Commodity prices could keep inflation high, World Bank warns


The days of energy and other commodities serving as a deflationary force could be nearing an end, the World Bank warned, citing geopolitical tensions that have put pressure on demands for oil, industrial metals and other supplies.

Commodity prices have plateaued over the past 12 months, the World Bank noted in a report Thursday earlier reported on by the Financial Times.

It marks a change from the 40% drop global commodity prices experienced between mid-2022 and mid-2023 — led by oil, gas and wheat — which helped drive global inflation down some 2 percentage points within that year, FT reported.

The World Bank warned that inflation could stay elevated as the price of commodities like oil and gas also ticks higher. REUTERS

At the time, there was enough supply to meet demand.

However, as conflicts between Russia and Ukraine and in the Middle East have ramped up, so have the need for commodities such as oil, gas, agriculture and precious metals.

The World Bank is forecasting that prices will fall as little as 3% in 2024 and 4% in 2025, FT reported.

This would still leave prices about 38% higher than they were on average between 2015 and at the start of the pandemic in 2020, per FT.

“A key force for disinflation — falling commodity prices — has essentially hit a wall,” reiterated Indermit Gill, the World Bank Group’s chief economist and senior vice president.

“That means interest rates could remain higher than currently expected this year and next,” Gill added.

The Federal Reserve’s preferred measure of inflation on Friday showed that headline Personal Consumption Expenditures Price Index rose 0.3% last month, or 2.7% on an annualized basis — above expectations of 2.6%.

It also serves as cool comfort to the Fed’s 2% target goal, the World Bank noted, which is a figure the US economy has not seen in more than a decade.

The PCE figure was reported just one day after the Commerce Department reported that the US economy grew at its slowest pace in two years in the first quarter.

The Federal Reserve is now widely anticipated to keep interest rates at their current 23-year high — between 5.25% and 5.5% — until September. REUTERS

Yet again, the data points did not serve well for rate-cut timing. Consensus among traders is that the Fed will now hold off until September before it slashes rates from their current 23-year-high, between 5.25% and 5.5%.

They are also predicting there will be two cuts of 25 basis points instead of the three that had been projected this year, totaling 75 basis points.

While most commodities are set to experience a slowdown, according to the World Bank’s forecasts, copper could still experience a rise in prices in the coming months as the metal is an important component in electric vehicles’ batteries and charging stations.

In the US, President Joe Biden has been gradually banning the sale of vehicles powered by gasoline or diesel fuel in an effort to make at least half of all new vehicle sales electric by the end of the decade.

Internationally, competition in China, in particular, has been revving up its investments in EVs, with automaker BYD even beating Tesla out late last year as the world’s top EV maker.

Electric vehicles in China, in particular, has been revving up its investments in EVs, with automaker BYD even beating Tesla out late last year as the world’s top EV maker. REUTERS

The World Bank’s report also noted that tensions in the Middle East will send the cost of oil and gold higher, which is typical in times of conflict, FT reported.

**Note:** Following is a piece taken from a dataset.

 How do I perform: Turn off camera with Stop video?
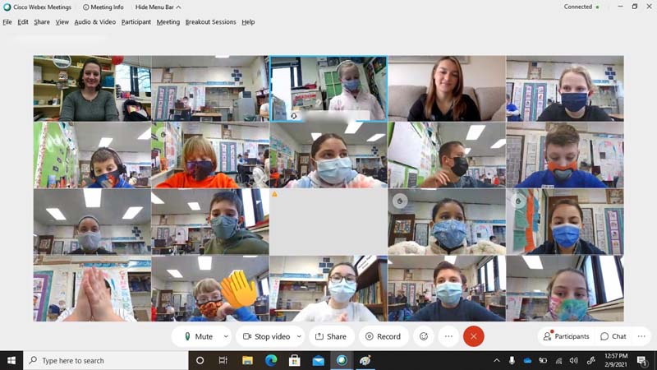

The bank said it expects the price of Brent crude oil to average $84 a barrel this year — slightly higher than 2023’s average — before falling to $79 in 2025.

At the time of writing, Brent was trading just over $84 per barrel. The week prior, however, it topped $90 per barrel after a US official told ABC News that Israel launched retaliatory missile strikes against Iran earlier this month.

Gold, meanwhile, has also been spiking as the precious metal retains its value as a hedge against inflation.